Blender pumps increase; boom prompts EPA caution

By Anna Austin | October 06, 2008
The proliferation of blender pumps, particularly in Kansas and Iowa, is giving consumers more access to higher-level blends. However, the increase has also caused some confusion on blending practices, which was quickly addressed by the U.S. EPA

In Kansas, the Ethanol Promotion and Information Council, the state Corn Commission and ICM Inc. announced a statewide initiative Aug. 18 to launch a blender pump program. The announcement followed an ethanol promotion event in Colwich, Kan., at TJ's Convenience Store, which offered discounts on E10, E20, E30 and E85 blends.

The major initiative of the program is to help fuel station retailers obtain funding and equipment needed to sell higher blends of ethanol. Currently, there are four blender pumps in Kansas, courtesy of a pilot program supported by the state Department of Agriculture. The various groups hope to increase the state's blender pump infrastructure by installing a minimum of 100 blender pumps over the next year. "Our program will help strengthen our economy by encouraging blender pump infrastructure development and take us one step closer to lessening our dependence on foreign oil," said Kansas Corn Commission Chairman Bob Timmons.

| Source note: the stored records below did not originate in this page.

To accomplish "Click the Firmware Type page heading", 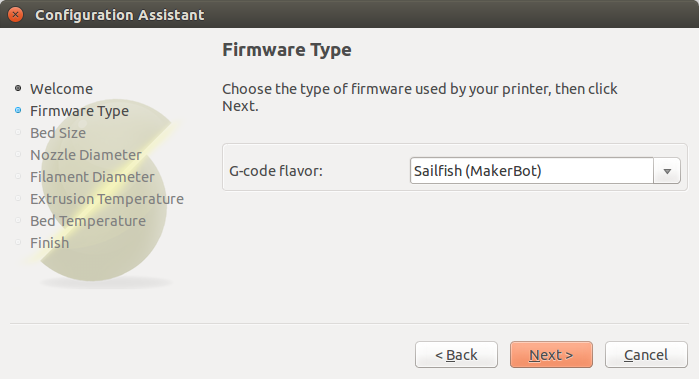I will click(x=287, y=49).
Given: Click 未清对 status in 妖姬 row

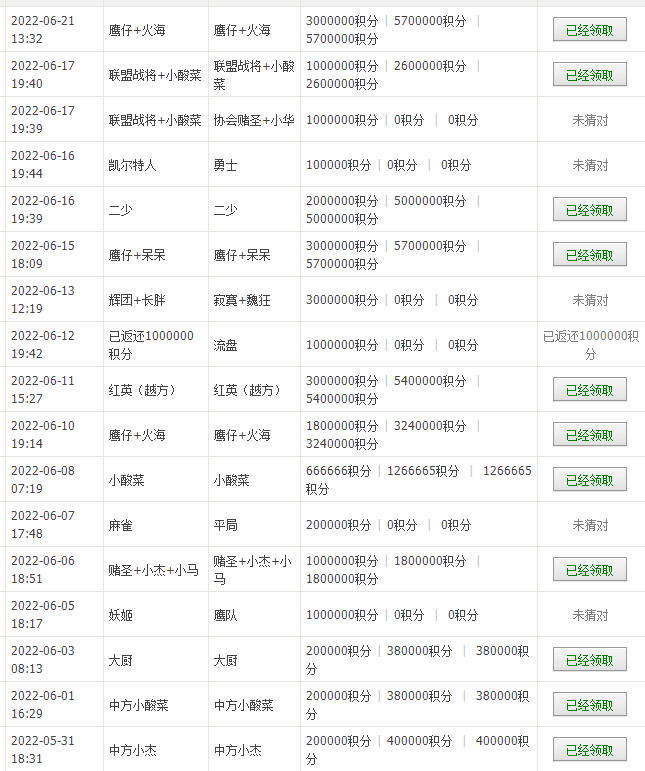Looking at the screenshot, I should coord(589,615).

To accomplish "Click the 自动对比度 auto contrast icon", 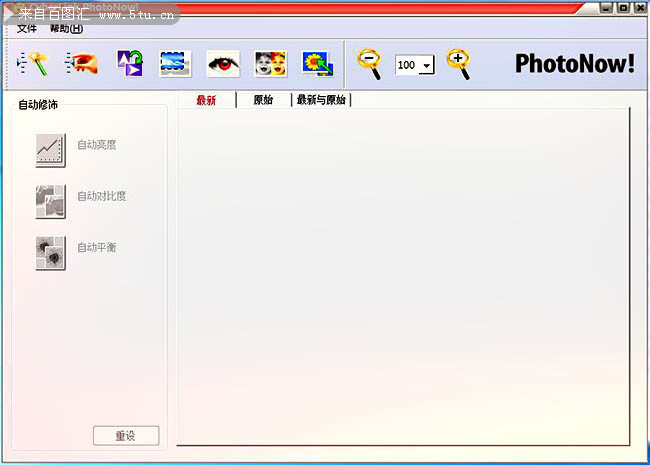I will click(x=50, y=201).
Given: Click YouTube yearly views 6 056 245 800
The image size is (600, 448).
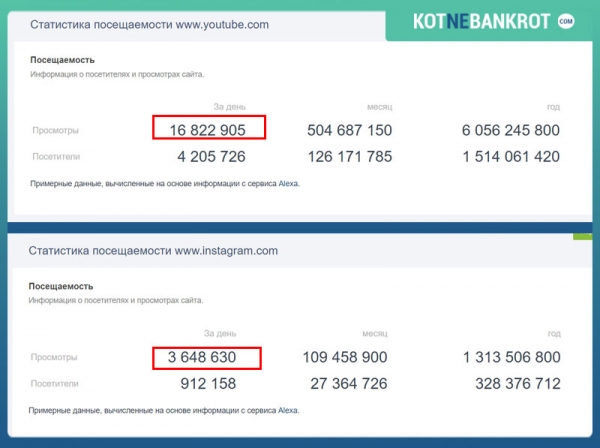Looking at the screenshot, I should [510, 130].
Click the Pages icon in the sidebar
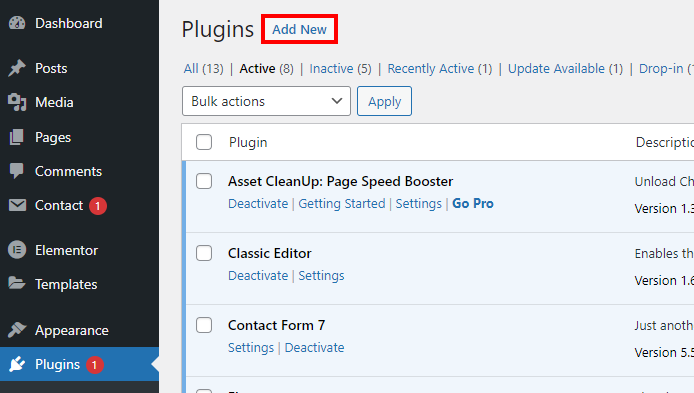The height and width of the screenshot is (393, 694). point(17,137)
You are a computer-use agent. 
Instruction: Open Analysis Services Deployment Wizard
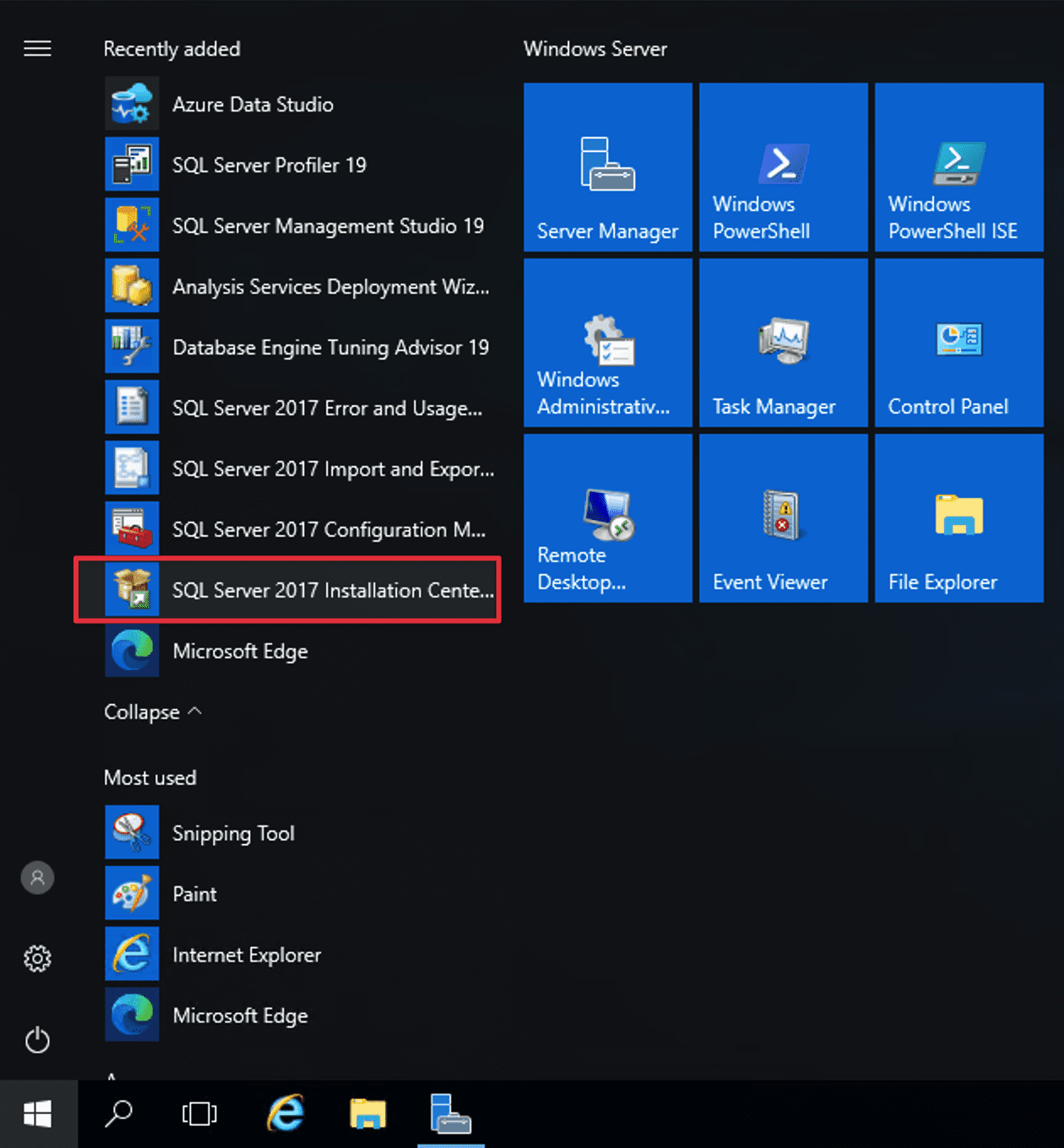pyautogui.click(x=329, y=287)
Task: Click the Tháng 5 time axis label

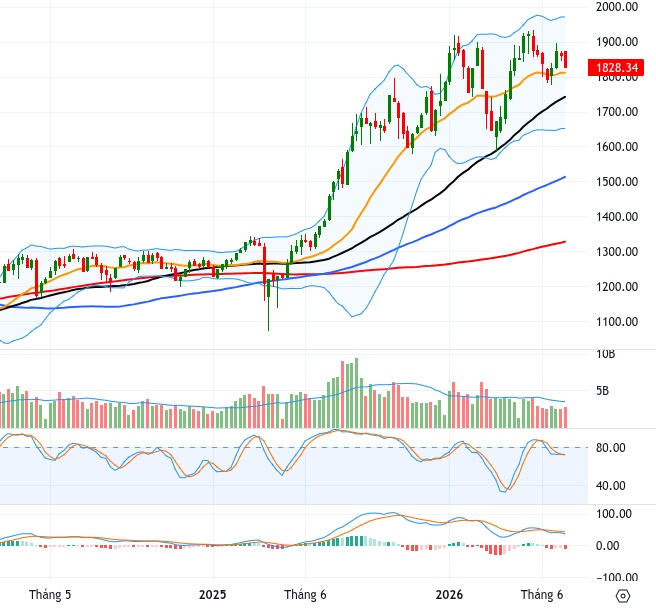Action: pos(50,594)
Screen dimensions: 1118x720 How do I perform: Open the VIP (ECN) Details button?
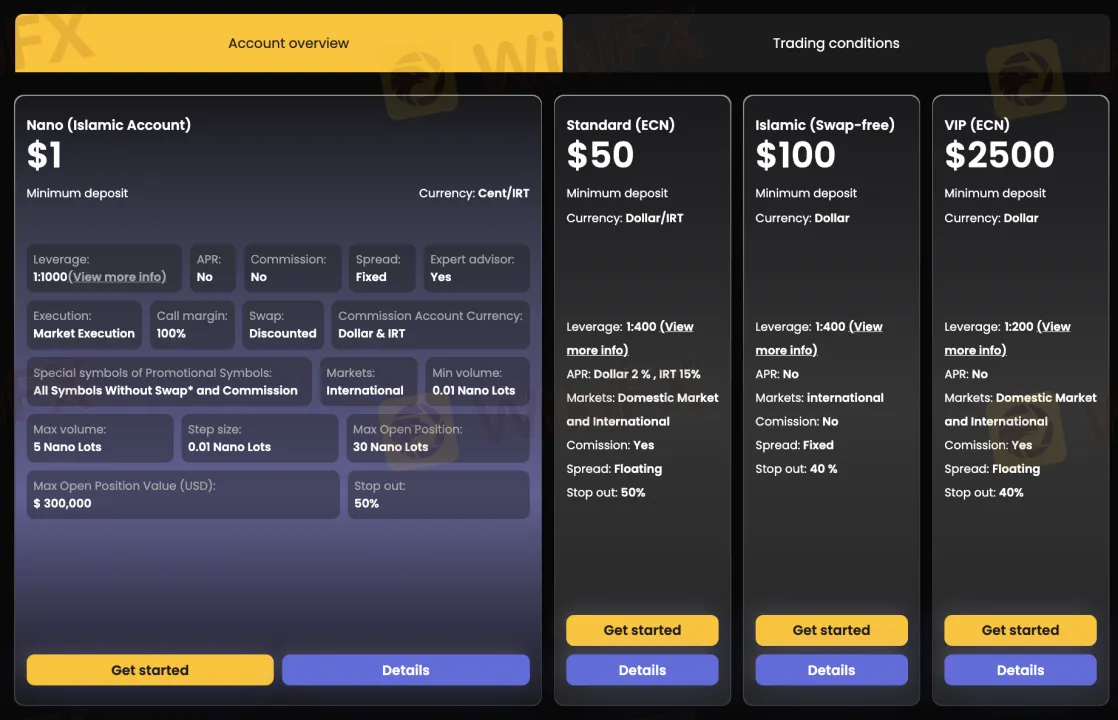pyautogui.click(x=1020, y=670)
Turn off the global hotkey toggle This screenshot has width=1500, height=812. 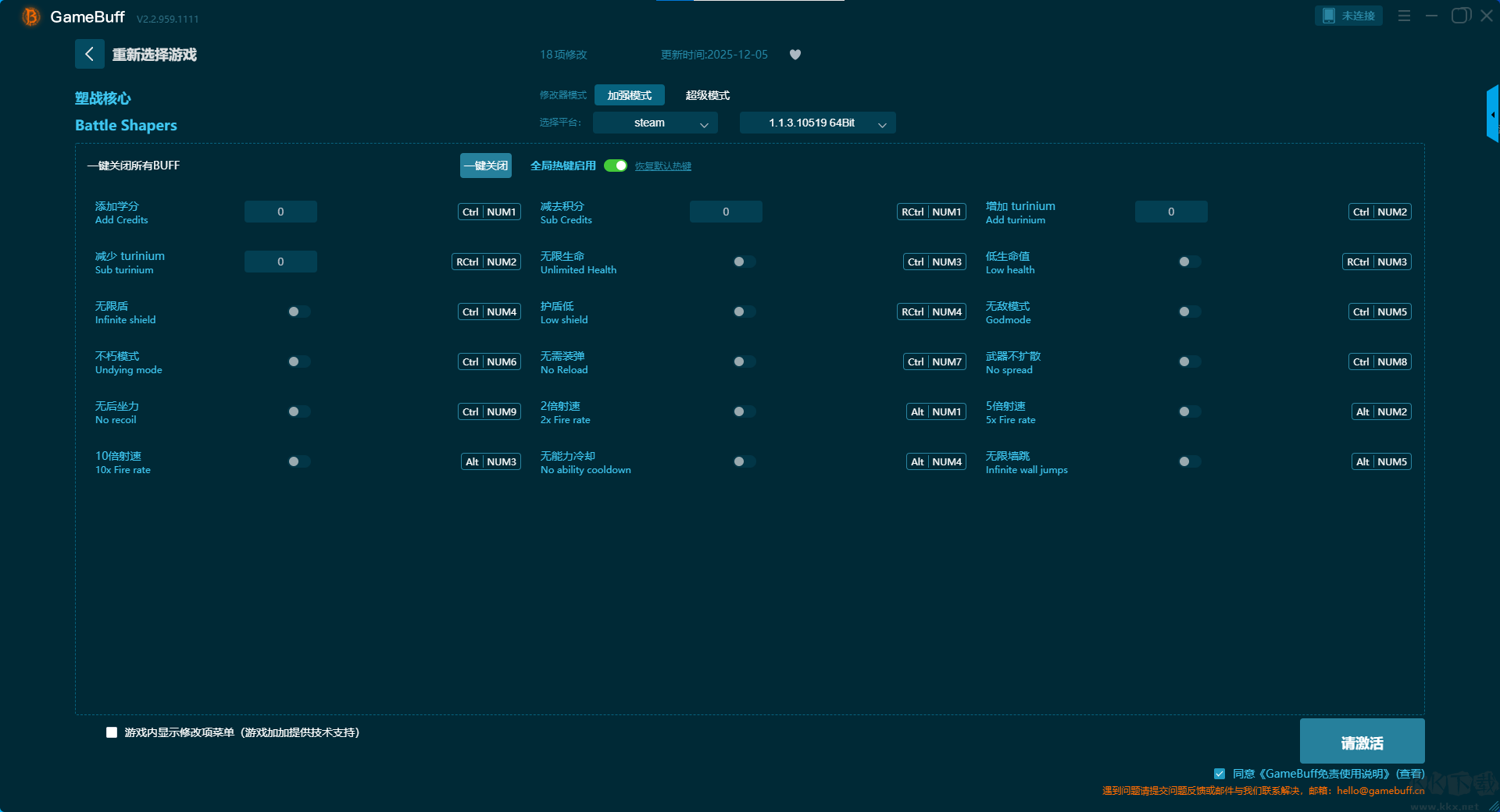[x=616, y=166]
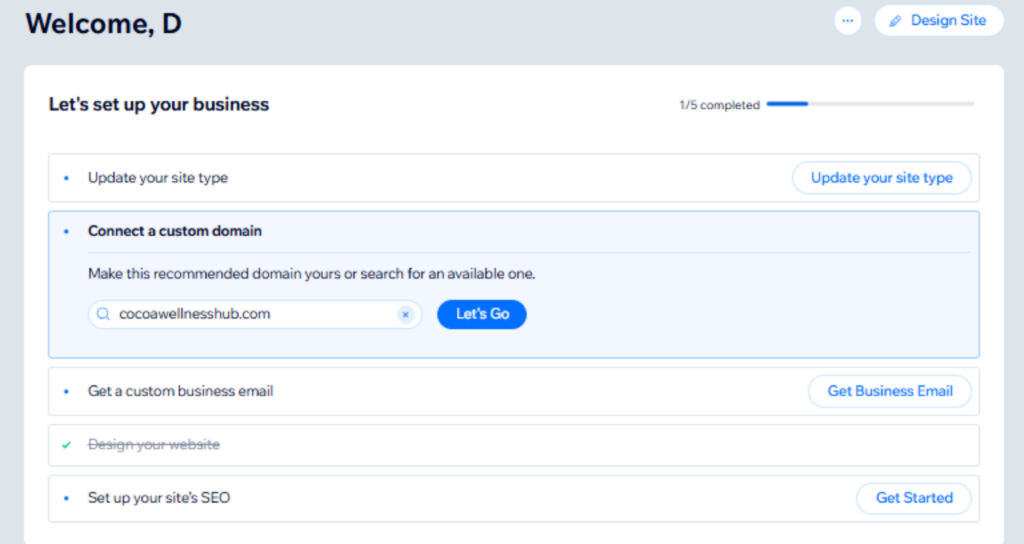Open the completed Design your website step
This screenshot has height=544, width=1024.
pos(154,445)
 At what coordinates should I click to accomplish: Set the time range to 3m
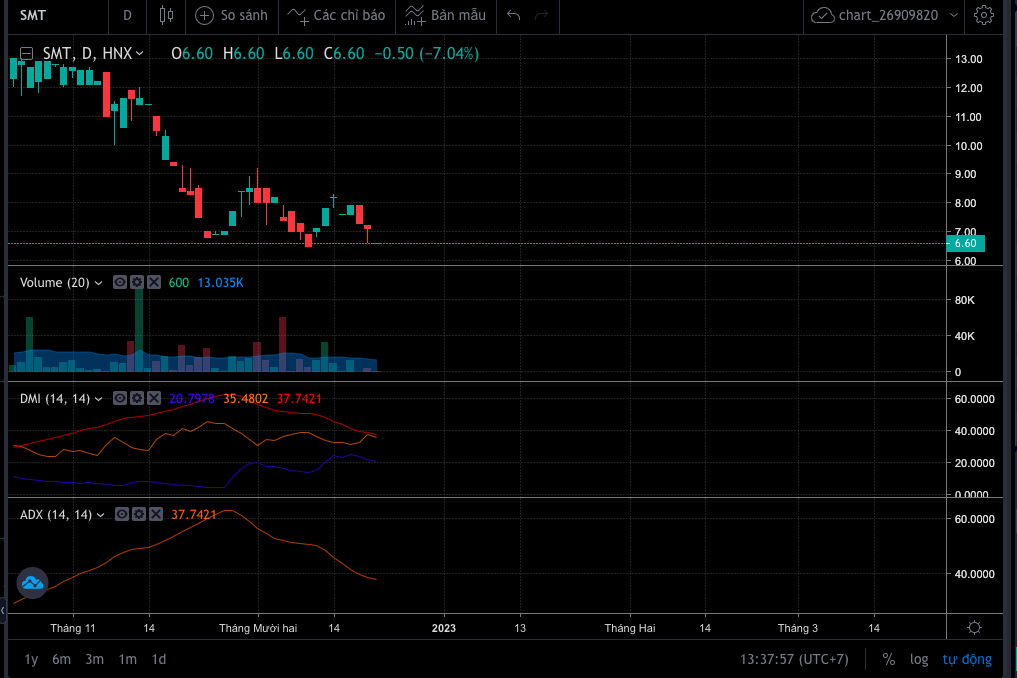tap(94, 659)
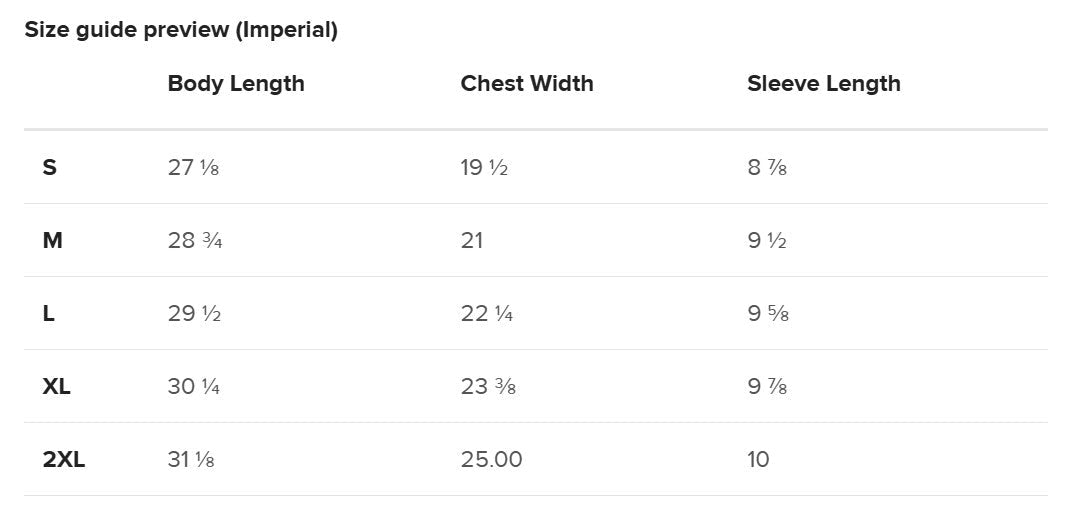Click L chest width value 22 ¼

(486, 313)
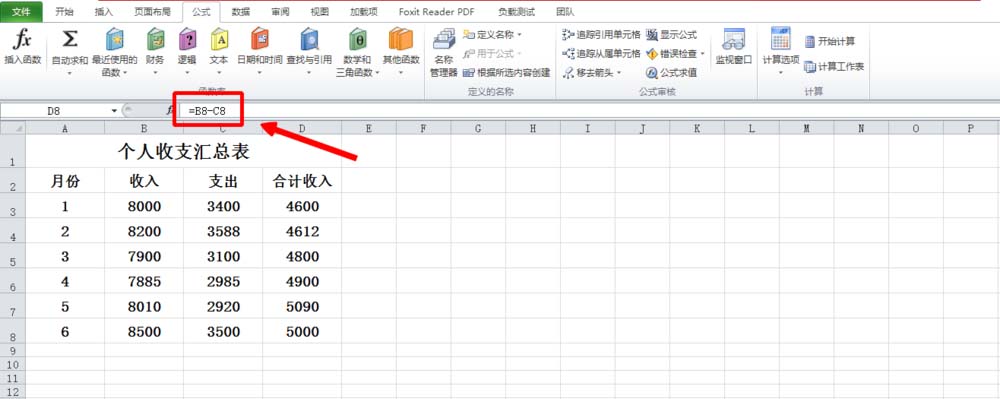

In Iowa, WestMor Industries LLC installed the state's first blender pump at Galva Holstein Ag LLC in Galva, Iowa, at the end of August. Galva Holstein Ag was awarded a grant from Iowa's Renewable Fuel Infrastructure Board in June, which covered nearly half of the pump and installation costs. Corey Poppe, a spokesman for WestMor Industries, said that by the end of the summer, the company plans to install three more blender pumps in Holstein, Manning and Sibley, Iowa. In early September, two unrelated blender pumps opened in Olds and Rock Rapids, Iowa.

The recent blender pump boom, although a positive development for the ethanol industry and flexible-fuel vehicle (FFV) owners, has caught the attention of the EPA. In late July, the EPA issued a letter in response to questions raised by Bob Greco, director of downstream and industry operations at the American Petroleum Institute. In the letter, the EPA addressed self-directed blender pumps at retail outlets and the risks involved when using fuel blends containing more than 10 percent ethanol. "Gasoline containing more than 10 percent ethanol may cause damage to certain emissions control devices and systems, and increase emissions from gasoline-only vehicles and engines," the letter stated. "For this reason, the Clean Air Act prohibits retail gasoline stations from selling gasoline blended with more than 10 percent ethanol for use in gasoline-only vehicles." The EPA said steps will be taken to investigate retail distribution of noncompliant fuel.